You are viewing a plain text version of this content. The canonical link for it is here.
Posted to user@nutch.apache.org by Sol Lederman <so...@gmail.com> on 2017/11/21 14:45:04 UTC

Can't get any regex to work in regex-urlfilters.txt

In my regex-urlfilters.txt I have the default filters that come with nutch.
If I have +. as the very last line of the file crawling works fine.

If I change that line to anything else then I get "Total urls rejected by
filters: 1" and no urls are fetched.

I've tried a bunch of different entries in the last line:

+html
+*html
+*html$
+.*(html)$

What am I missing?

Thanks.

Sol

Re: Can't get any regex to work in regex-urlfilters.txt

Posted by Sebastian Nagel <wa...@googlemail.com>.
Hi Sol,

> doesn't "+html" work as well regardless of what is in seeds.txt? I should
> be able to have http://foo.bar in seeds.txt and "+html" for the regex
> filter, yes?

URL filters are also applied to the seed list by default. That's
why the Injector logs
 Total urls rejected by filters: 1


> All I get back is "-http://foo.bar"

That means that this URL is rejected. Accepted URLs are marked by a leading "+".

> What am I missing?

You may
 - disable URL filters for the injector  (-noFilter)
 - or make sure that all seeds are accepted by the configured URL filters,
   add a rule:
    +http://foo\.far/?$

Best,
Sebastian

On 11/21/2017 09:09 PM, Sol Lederman wrote:
> Sebastian,
> 
> Thanks for the engagement and for the quick reply.
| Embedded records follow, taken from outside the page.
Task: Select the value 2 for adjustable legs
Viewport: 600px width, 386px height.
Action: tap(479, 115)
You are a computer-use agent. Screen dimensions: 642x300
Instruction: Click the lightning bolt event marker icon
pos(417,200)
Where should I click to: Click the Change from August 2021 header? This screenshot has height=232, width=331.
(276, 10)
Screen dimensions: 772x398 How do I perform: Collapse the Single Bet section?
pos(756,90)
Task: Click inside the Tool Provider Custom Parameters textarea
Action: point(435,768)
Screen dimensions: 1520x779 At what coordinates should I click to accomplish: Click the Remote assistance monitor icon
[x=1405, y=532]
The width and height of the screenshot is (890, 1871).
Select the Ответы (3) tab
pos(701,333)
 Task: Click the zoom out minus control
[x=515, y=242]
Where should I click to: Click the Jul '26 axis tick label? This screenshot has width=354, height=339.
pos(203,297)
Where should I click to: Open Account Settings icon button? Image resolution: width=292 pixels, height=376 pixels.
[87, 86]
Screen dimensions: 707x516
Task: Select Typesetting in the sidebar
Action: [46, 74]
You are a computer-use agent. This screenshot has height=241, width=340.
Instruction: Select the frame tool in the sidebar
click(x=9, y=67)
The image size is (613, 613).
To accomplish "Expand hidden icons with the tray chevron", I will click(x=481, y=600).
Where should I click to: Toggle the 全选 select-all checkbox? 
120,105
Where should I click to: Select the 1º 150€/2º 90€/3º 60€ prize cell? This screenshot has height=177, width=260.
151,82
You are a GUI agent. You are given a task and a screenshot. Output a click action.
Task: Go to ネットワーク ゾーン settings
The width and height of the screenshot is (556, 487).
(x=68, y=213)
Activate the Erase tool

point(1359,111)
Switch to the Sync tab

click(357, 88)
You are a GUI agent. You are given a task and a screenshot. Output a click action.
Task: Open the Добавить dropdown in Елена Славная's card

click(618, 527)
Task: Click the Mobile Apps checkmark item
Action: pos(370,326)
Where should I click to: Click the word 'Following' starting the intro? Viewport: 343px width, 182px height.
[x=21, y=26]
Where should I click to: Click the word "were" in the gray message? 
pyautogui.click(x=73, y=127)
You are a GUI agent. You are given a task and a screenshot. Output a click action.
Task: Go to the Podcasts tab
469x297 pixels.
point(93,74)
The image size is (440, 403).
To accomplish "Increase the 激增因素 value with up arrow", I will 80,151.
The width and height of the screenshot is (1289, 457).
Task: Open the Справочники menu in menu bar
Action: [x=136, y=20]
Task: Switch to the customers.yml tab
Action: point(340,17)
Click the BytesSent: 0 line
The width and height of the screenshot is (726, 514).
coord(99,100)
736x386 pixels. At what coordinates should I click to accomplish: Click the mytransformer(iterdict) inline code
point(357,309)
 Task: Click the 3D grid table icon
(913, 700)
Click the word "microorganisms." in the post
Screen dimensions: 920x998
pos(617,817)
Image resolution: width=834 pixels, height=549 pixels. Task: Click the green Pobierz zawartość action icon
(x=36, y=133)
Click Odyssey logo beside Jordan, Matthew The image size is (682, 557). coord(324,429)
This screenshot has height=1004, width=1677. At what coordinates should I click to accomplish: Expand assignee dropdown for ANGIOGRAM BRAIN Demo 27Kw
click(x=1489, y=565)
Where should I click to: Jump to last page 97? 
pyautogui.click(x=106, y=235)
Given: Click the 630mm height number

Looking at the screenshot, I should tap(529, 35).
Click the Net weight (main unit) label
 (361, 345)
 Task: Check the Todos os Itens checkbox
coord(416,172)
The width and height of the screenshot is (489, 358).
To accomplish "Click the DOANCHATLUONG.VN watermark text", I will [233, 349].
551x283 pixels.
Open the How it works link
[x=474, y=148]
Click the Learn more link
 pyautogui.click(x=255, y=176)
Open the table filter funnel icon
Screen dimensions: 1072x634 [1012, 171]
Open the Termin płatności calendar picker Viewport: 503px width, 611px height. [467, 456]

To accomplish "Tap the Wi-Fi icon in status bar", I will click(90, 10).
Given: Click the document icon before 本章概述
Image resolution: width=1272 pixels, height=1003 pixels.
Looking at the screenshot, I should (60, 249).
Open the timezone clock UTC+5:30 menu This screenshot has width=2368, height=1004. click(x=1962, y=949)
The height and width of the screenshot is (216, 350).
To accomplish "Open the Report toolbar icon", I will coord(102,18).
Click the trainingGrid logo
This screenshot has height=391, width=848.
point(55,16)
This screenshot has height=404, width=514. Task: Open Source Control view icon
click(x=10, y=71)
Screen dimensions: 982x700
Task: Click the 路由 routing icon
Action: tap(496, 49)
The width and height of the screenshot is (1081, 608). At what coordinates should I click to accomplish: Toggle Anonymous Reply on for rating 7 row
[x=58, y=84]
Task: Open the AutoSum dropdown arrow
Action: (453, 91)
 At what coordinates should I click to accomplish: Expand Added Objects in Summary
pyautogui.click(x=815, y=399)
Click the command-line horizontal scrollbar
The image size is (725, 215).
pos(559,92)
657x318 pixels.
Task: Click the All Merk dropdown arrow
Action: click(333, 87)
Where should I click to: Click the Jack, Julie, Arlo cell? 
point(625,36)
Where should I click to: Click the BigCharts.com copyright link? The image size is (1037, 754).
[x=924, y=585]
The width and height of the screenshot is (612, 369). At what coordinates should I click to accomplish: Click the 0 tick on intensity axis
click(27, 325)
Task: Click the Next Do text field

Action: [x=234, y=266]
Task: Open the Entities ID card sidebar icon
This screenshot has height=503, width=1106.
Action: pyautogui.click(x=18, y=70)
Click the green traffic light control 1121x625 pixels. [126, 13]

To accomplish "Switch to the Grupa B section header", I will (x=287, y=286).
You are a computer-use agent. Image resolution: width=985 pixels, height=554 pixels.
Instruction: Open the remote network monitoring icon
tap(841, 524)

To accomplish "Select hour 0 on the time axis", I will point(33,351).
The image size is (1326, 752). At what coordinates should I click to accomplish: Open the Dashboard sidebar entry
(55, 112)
I still can't get it to
> work. Here's something I don't understand. I assume that the dot in "+."
> means to match any character so it matches any URL. That's great. Why
> doesn't "+html" work as well regardless of what is in seeds.txt? I should
> be able to have http://foo.bar in seeds.txt and "+html" for the regex
> filter, yes? Or, are you saying that my regex filter has to look something
> like "http://foo.bar/.*html"?
> 
> In any case, I've tried a variety of regex patterns, with and without the
> domain name in them, and none of them work. And, yes, the site in question
> does have files at the top level ending in ".html". And, yes, the default
> nutch.apache.org case crawls fine.
> 
> I also did do the filterchecker test. All I get back is "-http://foo.bar"
> and a return code of 0. I get the same behavior for the working
> nutch.apache.org seed URL.
> 
> What am I missing?
> 
> Thanks again.
> 
> Sol
> 


Re: Can't get any regex to work in regex-urlfilters.txt

Posted by Sol Lederman <so...@gmail.com>.
Sebastian,

Thanks for the engagement and for the quick reply. I still can't get it to
work. Here's something I don't understand. I assume that the dot in "+."
means to match any character so it matches any URL. That's great. Why
doesn't "+html" work as well regardless of what is in seeds.txt? I should
be able to have http://foo.bar in seeds.txt and "+html" for the regex
filter, yes? Or, are you saying that my regex filter has to look something
like "http://foo.bar/.*html"?

In any case, I've tried a variety of regex patterns, with and without the
domain name in them, and none of them work. And, yes, the site in question
does have files at the top level ending in ".html". And, yes, the default
nutch.apache.org case crawls fine.

I also did do the filterchecker test. All I get back is "-http://foo.bar"
and a return code of 0. I get the same behavior for the working
nutch.apache.org seed URL.

What am I missing?

Thanks again.

Sol

Re: Can't get any regex to work in regex-urlfilters.txt

Posted by Sebastian Nagel <wa...@googlemail.com>.
Hi,

these are invalid expressions:
> +*html
> +*html$

these should work:
> +html
> +.*(html)$

but the simpler expression would be
+\.html$

Of course, if your seed URL does not match the regular expression it's excluded.
That's the case for, e.g.:
 http://nutch.apache.org/
 http://example.com/index.php

It's better to verify whether the URL filter configuration works as expected
beforehand:
 cat .../seeds.txt | $NUTCH_HOME/bin/nutch filterchecker -allCombined


If you want to keep only HTML pages, have a look at the plugins
  urlfilter-suffix
    to filter away URLs with undesired file extensions (.pdf, .xlsx, etc.)
  mimetype-filter
    to index selectively by MIME type


Best,
Sebastian


On 11/21/2017 03:45 PM, Sol Lederman wrote:
> In my regex-urlfilters.txt I have the default filters that come with nutch.
> If I have +. as the very last line of the file crawling works fine.
> 
> If I change that line to anything else then I get "Total urls rejected by
> filters: 1" and no urls are fetched.
> 
> I've tried a bunch of different entries in the last line:
> 
> +html
> +*html
> +*html$
> +.*(html)$
> 
> What am I missing?
> 
> Thanks.
> 
> Sol
>